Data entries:
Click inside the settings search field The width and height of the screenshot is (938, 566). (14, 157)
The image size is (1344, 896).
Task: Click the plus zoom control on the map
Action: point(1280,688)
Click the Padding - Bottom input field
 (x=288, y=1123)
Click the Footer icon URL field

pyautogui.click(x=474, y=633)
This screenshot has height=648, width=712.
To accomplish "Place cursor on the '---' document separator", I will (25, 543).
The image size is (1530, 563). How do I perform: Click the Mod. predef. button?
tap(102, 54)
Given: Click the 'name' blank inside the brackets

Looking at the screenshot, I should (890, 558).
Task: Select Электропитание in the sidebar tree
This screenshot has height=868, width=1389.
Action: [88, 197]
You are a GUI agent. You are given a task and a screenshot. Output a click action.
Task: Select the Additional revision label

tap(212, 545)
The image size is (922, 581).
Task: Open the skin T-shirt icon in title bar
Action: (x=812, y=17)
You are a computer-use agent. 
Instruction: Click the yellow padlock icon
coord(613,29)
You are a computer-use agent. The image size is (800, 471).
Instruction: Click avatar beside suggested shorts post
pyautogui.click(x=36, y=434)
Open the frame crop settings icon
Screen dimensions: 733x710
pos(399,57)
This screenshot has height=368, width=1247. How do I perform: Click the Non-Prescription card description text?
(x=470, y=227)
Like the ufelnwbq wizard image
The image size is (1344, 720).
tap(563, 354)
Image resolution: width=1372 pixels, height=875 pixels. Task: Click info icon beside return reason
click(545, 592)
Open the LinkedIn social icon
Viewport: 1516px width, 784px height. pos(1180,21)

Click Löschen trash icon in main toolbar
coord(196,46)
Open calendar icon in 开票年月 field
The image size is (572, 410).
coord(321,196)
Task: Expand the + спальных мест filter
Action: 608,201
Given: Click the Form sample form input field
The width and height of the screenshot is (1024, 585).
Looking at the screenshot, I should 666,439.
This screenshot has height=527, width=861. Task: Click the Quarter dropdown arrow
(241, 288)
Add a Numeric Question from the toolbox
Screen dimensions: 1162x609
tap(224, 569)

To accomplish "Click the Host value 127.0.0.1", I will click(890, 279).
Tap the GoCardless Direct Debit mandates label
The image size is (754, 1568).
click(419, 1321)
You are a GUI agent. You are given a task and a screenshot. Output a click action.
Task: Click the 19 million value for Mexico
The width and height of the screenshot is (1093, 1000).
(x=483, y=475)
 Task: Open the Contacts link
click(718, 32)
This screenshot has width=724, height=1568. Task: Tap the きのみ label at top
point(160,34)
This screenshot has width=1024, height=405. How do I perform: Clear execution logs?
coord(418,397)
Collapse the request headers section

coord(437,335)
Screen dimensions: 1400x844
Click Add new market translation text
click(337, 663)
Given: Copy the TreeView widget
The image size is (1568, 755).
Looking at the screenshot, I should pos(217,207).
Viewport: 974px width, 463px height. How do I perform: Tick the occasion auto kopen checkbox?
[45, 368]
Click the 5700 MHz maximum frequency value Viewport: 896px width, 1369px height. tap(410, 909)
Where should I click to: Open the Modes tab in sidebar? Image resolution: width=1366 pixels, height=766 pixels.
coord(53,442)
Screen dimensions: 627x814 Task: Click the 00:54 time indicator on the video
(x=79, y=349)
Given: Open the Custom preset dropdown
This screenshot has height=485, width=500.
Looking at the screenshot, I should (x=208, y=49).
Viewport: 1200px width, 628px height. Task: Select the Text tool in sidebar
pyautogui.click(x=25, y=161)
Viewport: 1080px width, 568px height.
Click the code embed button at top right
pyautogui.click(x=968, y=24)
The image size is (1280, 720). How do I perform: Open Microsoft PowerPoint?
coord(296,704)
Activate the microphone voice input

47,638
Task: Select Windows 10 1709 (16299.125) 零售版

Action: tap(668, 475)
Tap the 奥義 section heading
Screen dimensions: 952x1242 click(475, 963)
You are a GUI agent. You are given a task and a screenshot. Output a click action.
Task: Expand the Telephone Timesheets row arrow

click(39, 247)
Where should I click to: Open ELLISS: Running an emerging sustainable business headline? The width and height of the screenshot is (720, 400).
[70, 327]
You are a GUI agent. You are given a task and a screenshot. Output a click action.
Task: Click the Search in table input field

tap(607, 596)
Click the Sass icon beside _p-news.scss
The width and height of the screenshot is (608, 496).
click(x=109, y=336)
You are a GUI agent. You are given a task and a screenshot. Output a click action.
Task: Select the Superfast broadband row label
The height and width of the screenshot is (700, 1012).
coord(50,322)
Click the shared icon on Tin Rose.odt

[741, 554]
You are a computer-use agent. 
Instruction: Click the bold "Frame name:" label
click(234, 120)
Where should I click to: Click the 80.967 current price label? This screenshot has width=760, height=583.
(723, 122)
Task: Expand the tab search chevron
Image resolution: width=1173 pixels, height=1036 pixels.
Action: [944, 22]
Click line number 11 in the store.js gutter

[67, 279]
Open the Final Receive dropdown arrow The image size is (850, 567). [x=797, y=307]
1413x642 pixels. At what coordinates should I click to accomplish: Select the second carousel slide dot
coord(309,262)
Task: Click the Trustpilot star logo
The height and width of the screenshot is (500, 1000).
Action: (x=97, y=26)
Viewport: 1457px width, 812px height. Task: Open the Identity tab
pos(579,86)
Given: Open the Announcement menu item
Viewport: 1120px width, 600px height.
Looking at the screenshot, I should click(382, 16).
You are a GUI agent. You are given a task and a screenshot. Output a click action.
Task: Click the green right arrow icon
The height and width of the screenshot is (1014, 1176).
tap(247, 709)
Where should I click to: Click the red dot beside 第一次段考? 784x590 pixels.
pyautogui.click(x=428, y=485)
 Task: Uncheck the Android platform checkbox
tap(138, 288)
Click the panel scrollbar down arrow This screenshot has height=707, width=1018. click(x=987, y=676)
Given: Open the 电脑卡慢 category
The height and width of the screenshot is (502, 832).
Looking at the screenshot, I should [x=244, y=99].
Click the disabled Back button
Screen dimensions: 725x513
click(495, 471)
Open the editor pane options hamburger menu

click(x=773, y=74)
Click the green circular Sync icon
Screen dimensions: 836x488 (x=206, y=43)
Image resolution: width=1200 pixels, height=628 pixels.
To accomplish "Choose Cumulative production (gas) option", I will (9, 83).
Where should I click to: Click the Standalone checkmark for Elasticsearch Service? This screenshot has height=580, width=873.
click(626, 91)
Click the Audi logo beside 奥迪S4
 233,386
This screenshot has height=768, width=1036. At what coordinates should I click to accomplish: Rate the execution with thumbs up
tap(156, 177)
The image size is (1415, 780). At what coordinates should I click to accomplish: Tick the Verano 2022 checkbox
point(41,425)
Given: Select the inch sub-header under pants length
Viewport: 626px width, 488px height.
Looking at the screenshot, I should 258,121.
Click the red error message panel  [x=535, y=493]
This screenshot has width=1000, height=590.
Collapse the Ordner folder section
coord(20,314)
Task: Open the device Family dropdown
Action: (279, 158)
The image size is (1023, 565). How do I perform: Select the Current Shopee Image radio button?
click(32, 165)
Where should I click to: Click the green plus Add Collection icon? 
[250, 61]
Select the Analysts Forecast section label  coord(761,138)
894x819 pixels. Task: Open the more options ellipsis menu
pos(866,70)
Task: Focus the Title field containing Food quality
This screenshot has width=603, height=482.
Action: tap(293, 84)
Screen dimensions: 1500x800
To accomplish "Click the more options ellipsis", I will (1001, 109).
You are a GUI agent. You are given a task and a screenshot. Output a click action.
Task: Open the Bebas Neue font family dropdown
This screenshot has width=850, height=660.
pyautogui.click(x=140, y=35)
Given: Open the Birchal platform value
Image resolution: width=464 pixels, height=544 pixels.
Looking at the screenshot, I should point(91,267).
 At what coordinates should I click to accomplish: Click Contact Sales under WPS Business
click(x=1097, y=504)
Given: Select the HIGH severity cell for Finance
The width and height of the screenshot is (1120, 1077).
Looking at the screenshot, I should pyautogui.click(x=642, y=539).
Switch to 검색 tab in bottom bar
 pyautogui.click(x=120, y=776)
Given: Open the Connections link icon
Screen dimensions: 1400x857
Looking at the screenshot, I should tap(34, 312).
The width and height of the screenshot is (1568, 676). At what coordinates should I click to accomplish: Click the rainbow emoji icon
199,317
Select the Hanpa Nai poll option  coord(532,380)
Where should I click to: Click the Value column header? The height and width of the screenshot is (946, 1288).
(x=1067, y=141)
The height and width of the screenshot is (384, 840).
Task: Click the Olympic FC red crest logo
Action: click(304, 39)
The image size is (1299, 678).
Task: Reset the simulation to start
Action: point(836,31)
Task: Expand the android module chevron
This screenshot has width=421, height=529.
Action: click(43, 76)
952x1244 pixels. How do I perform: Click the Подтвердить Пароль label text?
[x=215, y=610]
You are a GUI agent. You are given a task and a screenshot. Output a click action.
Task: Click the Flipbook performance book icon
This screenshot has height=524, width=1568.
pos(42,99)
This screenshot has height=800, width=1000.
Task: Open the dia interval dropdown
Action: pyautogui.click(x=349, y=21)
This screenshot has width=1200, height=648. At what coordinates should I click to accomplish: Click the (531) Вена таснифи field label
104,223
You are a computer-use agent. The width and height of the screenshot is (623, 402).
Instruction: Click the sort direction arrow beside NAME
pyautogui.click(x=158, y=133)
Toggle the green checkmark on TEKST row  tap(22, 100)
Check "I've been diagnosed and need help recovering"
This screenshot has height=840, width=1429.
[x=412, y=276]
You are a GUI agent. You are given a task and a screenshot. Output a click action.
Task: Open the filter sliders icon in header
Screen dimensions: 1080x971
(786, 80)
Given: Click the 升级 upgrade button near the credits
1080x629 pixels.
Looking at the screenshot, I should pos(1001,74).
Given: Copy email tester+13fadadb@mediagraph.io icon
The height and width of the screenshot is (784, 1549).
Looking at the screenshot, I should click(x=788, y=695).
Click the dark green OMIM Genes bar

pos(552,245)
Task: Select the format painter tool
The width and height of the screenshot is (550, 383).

→ Your instructions:
Show the lines above that have the word "computer".

→ Result for this exercise:
You are a computer-use agent. 
You are a computer-use agent. The image size is (800, 471).
You are a computer-use agent. 
You are a computer-use agent. The width and height of the screenshot is (623, 402).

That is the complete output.